The 2022 Cheez-It Bowl was a college football bowl game played on December 29, 2022, at Camping World Stadium in Orlando, Florida. The 33rd annual Cheez-It Bowl, the game featured Florida State from the Atlantic Coast Conference and Oklahoma from the Big 12 Conference. The game began at 5:35 p.m. EST and was aired on ESPN. It was one of the 2022–23 bowl games concluding the 2022 FBS football season. The game's title sponsor was Kellogg's through their Cheez-It brand.

Teams
Consistent with conference tie-ins, the game featured teams from the Atlantic Coast Conference (ACC) and the Big 12 Conference. This was the eighth meeting between Oklahoma and Florida State; the Sooners led the all-time series, 6–1.  It was the teams' fifth bowl game against each other, preceded by the 1965 Gator Bowl, 1980 Orange Bowl, 1981 Orange Bowl and the 2001 Orange Bowl (the latter of which saw the 2000 Sooners win the national championship).

Florida State

Florida State started the season hoping to at least make a bowl game after having gone 5–7 (4–4 ACC) in 2021. They had an easy win over Duquesne to start the season. The next week, they faced LSU in the first-ever edition of the Louisiana Kickoff, held at Caesars Superdome in New Orleans. The Seminoles won, 24–23, after they successfully blocked an extra point attempt from LSU that would have sent the game into overtime. They took a bye week before defeating their next two opponents, Louisville and Boston College, the latter in front of a sellout crowd. Florida State started the season with four conservative wins and entered the rankings at No. 23 before suffering three consecutive losses to ACC Atlantic foes No. 22 Wake Forest, No. 14 NC State, and No. 4 Clemson. However, they rebounded by handily defeating Georgia Tech, in-state rival Miami, Syracuse, and Louisiana, and defeated their other in-state rival, Florida, for the first time since 2017. The Seminoles recorded a second-place finish in the ACC Atlantic, as two of the teams they lost to—NC State and Wake Forest—both suffered conference losses of their own (and more Conference losses than Florida State) after beating Florida State; this allowed Florida State to place ahead of them in the division standings and get a better bowl bid. The Seminoles entered the bowl with a record of 9–3 (5–3 ACC) and ranked No. 13 in each of the major polls.

**GOAL OF THE EXERCISE**.
Pick up the article on the 2022 Cheez-It Bowl after its final sentence and carry it forward.

**DATA LINES**.
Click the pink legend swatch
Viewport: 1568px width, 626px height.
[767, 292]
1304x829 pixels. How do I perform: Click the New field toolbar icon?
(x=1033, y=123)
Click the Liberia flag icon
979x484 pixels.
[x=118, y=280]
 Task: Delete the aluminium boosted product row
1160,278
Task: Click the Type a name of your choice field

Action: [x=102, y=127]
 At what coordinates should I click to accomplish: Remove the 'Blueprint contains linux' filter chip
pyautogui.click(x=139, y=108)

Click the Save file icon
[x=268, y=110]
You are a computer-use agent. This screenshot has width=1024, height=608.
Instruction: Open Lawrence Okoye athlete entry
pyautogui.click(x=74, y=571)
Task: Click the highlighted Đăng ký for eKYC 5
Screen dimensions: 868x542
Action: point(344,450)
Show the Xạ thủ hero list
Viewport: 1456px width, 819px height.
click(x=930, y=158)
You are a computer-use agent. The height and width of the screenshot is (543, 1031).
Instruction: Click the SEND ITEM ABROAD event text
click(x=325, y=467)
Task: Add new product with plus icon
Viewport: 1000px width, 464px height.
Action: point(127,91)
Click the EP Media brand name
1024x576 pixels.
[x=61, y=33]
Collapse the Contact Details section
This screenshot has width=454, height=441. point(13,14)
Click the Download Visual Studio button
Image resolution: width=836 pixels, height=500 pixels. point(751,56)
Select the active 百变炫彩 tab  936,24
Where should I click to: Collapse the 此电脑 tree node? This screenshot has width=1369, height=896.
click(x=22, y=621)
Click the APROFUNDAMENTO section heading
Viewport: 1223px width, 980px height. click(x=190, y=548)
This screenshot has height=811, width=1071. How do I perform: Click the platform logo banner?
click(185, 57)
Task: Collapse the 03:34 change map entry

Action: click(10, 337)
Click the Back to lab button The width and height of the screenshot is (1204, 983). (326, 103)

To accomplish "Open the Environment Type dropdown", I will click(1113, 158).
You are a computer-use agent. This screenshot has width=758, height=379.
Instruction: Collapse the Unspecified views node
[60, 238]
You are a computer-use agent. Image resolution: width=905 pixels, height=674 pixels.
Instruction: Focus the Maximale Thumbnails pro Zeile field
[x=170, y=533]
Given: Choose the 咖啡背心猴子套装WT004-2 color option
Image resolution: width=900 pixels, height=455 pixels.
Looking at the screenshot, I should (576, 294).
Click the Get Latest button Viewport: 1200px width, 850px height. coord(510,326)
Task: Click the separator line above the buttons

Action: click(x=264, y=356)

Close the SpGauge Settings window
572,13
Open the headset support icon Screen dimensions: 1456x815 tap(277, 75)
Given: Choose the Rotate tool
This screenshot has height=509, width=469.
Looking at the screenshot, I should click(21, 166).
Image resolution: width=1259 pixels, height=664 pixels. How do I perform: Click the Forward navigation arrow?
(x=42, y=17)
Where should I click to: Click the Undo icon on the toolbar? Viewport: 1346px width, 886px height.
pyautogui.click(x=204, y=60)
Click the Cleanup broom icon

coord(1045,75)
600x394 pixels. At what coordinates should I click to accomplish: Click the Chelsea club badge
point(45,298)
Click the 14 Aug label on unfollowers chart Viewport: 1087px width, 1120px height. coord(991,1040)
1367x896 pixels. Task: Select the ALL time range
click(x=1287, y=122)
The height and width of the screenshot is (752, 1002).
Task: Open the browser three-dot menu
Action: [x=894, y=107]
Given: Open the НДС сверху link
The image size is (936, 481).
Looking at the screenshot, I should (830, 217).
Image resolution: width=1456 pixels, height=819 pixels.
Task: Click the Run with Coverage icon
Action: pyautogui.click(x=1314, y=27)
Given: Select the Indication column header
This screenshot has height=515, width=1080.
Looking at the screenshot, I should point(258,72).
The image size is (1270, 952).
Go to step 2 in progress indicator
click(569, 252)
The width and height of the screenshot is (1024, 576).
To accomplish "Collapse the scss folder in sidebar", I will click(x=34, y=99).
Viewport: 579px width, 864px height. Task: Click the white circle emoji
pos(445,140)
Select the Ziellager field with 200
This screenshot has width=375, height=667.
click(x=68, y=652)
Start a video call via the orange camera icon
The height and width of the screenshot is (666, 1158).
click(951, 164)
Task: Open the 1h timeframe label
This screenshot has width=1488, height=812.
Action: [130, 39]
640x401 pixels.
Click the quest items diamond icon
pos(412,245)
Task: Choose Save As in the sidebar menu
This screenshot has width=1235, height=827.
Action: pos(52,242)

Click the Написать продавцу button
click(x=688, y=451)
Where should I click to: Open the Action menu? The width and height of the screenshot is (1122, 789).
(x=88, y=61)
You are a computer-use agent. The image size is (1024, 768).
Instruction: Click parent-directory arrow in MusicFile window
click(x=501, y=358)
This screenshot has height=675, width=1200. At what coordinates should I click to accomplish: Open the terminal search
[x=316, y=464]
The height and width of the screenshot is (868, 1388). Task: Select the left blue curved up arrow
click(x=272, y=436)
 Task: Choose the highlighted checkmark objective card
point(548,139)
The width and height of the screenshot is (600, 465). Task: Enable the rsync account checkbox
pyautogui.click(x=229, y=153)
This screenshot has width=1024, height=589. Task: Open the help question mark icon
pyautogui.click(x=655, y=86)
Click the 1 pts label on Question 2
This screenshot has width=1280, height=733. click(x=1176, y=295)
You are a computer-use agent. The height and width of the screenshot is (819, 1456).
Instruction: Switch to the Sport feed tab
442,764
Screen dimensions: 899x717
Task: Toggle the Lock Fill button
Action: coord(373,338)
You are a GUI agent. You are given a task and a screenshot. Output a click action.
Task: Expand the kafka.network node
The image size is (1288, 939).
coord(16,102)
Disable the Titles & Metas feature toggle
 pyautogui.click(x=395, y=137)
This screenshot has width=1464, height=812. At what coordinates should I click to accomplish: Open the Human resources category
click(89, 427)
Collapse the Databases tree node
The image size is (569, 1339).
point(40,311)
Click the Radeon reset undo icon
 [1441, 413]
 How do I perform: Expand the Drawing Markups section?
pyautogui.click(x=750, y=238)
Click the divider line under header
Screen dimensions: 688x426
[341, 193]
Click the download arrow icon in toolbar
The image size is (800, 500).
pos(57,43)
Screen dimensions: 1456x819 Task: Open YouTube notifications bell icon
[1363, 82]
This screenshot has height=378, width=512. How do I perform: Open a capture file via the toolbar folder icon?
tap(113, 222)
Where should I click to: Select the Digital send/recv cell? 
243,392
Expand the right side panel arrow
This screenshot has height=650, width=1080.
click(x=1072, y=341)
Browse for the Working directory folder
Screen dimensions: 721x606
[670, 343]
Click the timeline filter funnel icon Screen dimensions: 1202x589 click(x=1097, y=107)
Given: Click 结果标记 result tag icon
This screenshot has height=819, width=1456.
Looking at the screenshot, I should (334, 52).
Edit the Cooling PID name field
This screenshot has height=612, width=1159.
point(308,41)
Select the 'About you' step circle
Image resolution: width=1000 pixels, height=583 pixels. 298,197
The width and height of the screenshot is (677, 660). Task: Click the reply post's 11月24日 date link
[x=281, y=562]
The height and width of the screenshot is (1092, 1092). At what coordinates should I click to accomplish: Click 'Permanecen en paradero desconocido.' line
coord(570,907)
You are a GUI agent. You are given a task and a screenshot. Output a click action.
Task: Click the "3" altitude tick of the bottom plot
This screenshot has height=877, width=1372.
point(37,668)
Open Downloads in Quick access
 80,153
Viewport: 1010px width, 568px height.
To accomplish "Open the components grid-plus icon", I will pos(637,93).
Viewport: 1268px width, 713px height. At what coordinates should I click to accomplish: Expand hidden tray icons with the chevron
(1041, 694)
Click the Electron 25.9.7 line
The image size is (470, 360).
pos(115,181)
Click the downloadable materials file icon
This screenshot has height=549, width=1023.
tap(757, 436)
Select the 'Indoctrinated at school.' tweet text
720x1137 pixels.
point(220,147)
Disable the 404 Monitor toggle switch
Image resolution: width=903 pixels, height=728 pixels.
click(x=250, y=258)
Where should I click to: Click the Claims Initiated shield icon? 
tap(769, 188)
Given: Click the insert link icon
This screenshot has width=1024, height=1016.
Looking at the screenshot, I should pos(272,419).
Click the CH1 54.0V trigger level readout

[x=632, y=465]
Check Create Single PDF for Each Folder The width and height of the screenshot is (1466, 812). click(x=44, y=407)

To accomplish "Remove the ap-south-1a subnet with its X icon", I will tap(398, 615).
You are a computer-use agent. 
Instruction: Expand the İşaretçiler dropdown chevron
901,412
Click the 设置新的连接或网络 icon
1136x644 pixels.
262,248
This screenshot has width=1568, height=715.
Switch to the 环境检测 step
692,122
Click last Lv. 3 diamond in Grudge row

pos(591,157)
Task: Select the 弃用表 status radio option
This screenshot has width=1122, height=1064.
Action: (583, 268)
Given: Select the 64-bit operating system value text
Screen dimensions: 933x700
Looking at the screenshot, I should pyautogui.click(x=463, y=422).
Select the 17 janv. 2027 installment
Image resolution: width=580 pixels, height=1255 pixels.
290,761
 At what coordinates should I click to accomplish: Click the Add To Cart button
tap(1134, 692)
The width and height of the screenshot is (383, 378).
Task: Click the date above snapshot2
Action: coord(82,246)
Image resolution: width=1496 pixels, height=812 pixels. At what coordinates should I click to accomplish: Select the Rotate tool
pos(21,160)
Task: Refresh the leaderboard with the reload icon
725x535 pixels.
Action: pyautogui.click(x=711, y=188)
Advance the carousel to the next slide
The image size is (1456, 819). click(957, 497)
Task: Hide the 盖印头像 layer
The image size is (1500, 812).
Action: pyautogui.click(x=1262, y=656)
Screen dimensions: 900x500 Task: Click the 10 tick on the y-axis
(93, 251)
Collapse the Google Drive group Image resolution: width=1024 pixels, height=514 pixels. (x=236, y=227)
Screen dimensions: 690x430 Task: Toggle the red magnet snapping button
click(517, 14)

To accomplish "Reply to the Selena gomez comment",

**TASK OUTPUT**.
Oklahoma

Oklahoma completed their regular season with an overall 6–6 record, 3–6 in Big 12 games. After starting the season with three non-conference wins, The Sooners had three consecutive conference losses before winning their first conference game by beating Kansas. Oklahoma went on to finish the season with wins against Iowa State and Oklahoma State and losses to Baylor, West Virginia, and Texas Tech.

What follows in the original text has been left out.